Je me mis à considérer le valseur : il était svelte et de taille moyenne, habillé avec un soin extrême et même un peu de recherche ; il portait un habit vert bronze à boutons de métal ; sur son gilet de soie brune flottait une chaîne d’or ; deux boutons d’onyx fermaient sur sa poitrine les plis de batiste de sa chemise. Son étroite cravate de satin noir, serrée au cou comme un carcan de jais, faisait ressortir le ton mat de son teint ; ses gants blancs dessinaient d’une façon irréprochable la délicatesse de ses mains ; mais c’était surtout dans l’arrangement de ses beaux cheveux blonds qu’un soin particulier se révélait. À l’exemple de lord Byron, il avait su donner une grâce pleine de noblesse à cette couronne naturelle d’un front inspiré ; des boucles nombreuses ondulaient sur les tempes et descendaient en grappes vers la nuque : je fus frappée, à mesure que le cercle rapide décrit par la valse le ramenait sous la lumière du lustre, des teintes diverses de cette chevelure pour ainsi dire diaprée. Les premiers anneaux qui caressaient le front étaient d’un blond doré, ceux qui suivaient avaient la nuance de l’ambre, et ceux plus abondants qui se pressaient sur le sommet de la tête se graduaient du blond au brun. Je le retrouvai plus tard avec ces beaux cheveux d’un effet si rare et qu’il garda inaltérés jusqu’à sa mort. À l’inverse des hommes blonds qui ont souvent des favoris rouges, les siens étaient châtains et ses yeux presque noirs, ce qui donnait à sa physionomie plus de vigueur et plus de feu ; il avait le nez parfaitement grec et sa bouche, fraîche alors, montrait en souriant des dents blanches. L’ensemble de ses traits frappait par une distinction aristocratique qu’illuminait l’éclat des yeux et qu’agrandissait la courbe idéale du front. C’était le génie primant les signes de race. Tandis qu’il valsait, sa tête renversée en arrière se montrait à moi dans toute sa beauté.
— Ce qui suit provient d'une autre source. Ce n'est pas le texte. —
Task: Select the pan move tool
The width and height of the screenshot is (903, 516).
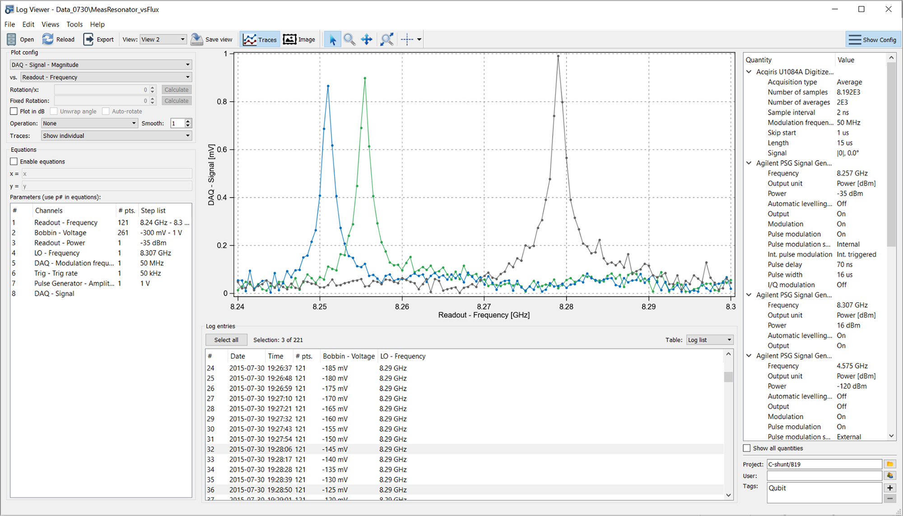Action: coord(367,39)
Par deux fois les temps d’arrêt de la valse le placèrent à quelques pas de la chaise où j’étais assise ; la première fois, il me regarda et je l’entendis qui disait à sa valseuse :

— Cette dame blonde, qui est si scrupuleusement emmitouflée dans son velours noir, est sans doute une anglaise, une quakeresse peut-être ?
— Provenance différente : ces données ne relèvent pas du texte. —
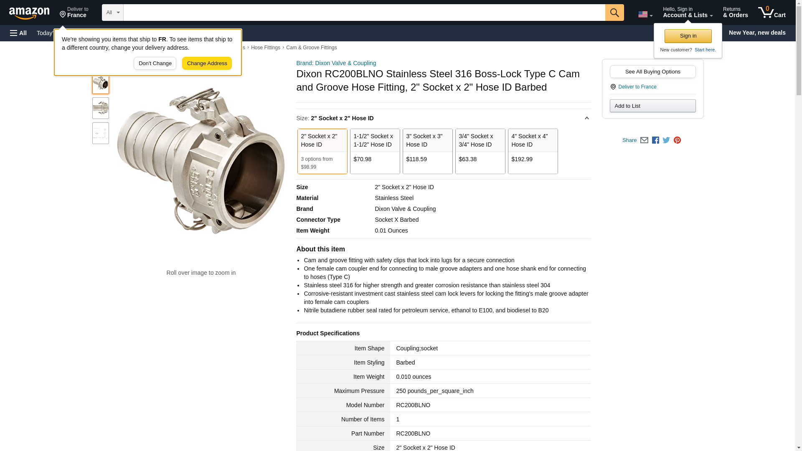Click the Amazon logo
Image resolution: width=802 pixels, height=451 pixels.
[29, 13]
— Vous vous trompez étrangement, lui répondit la jeune femme.

La seconde fois, sa valseuse lui dit en me désignant :

— Je vous assure que c’est une fille du soleil, et comment vous étonnez-vous qu’elle soit blonde, vous qui avez vécu à Venise, et vu en chair et en os les femmes du Titien.
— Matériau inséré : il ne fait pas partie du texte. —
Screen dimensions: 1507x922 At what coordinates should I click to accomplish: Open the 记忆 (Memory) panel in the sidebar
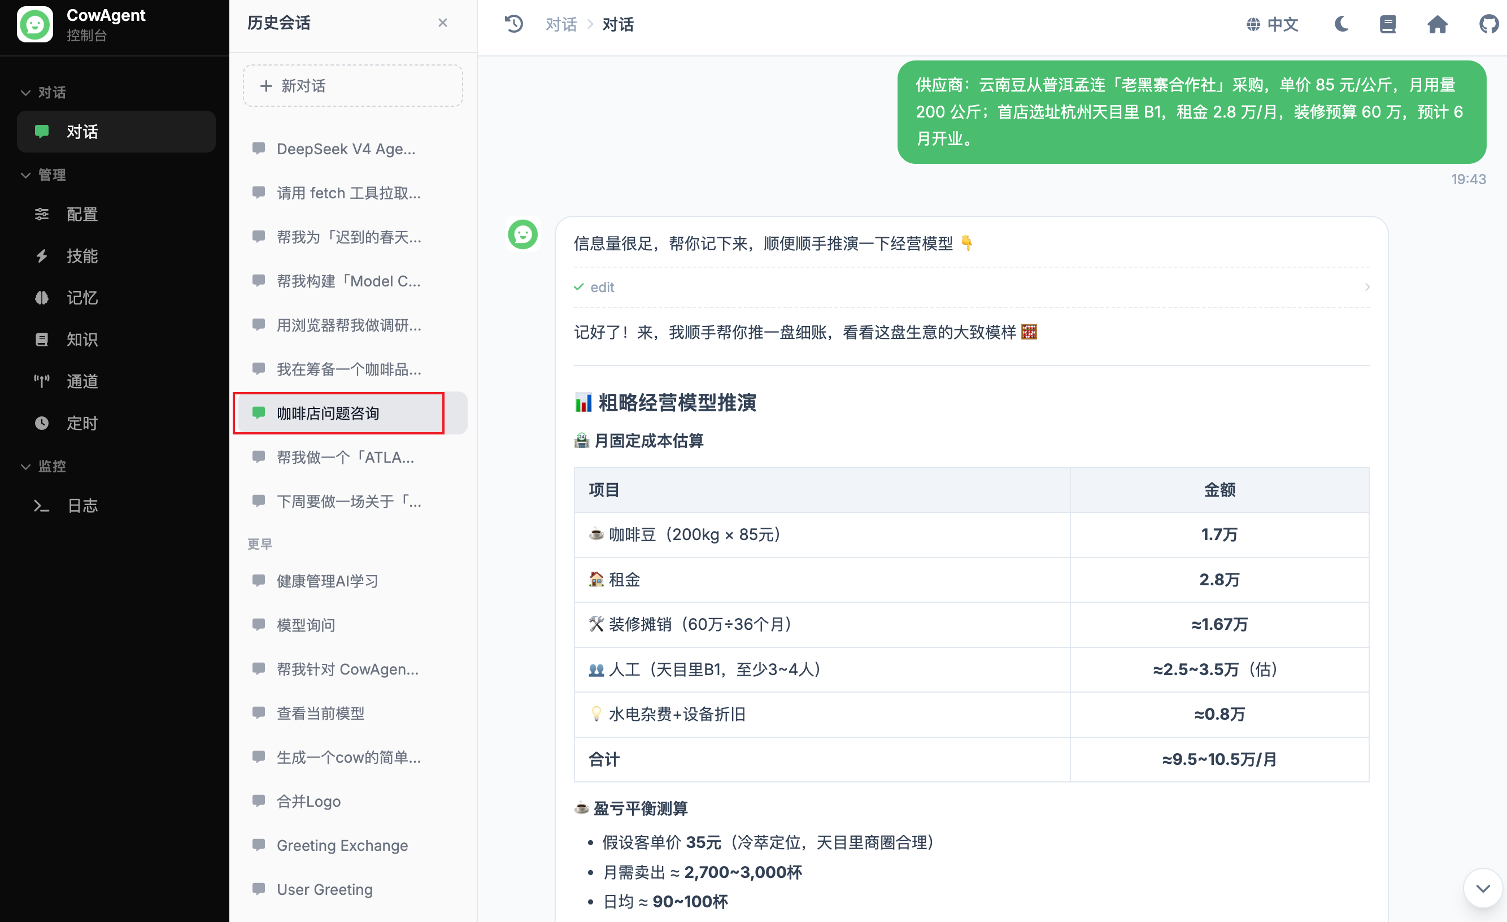(x=81, y=298)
Il la regarda presque tristement.

Elle reprit : — Il est vrai qu’en ce temps-là vous n’aviez d’yeux et d’attrait que pour les cheveux noirs !

— Comme aujourd’hui, répliqua-t-il en souriant galamment à sa brune valseuse. Mais il me sembla qu’un nuage avait passé sur son front.

La valse finie, il prit son chapeau et sortit du salon.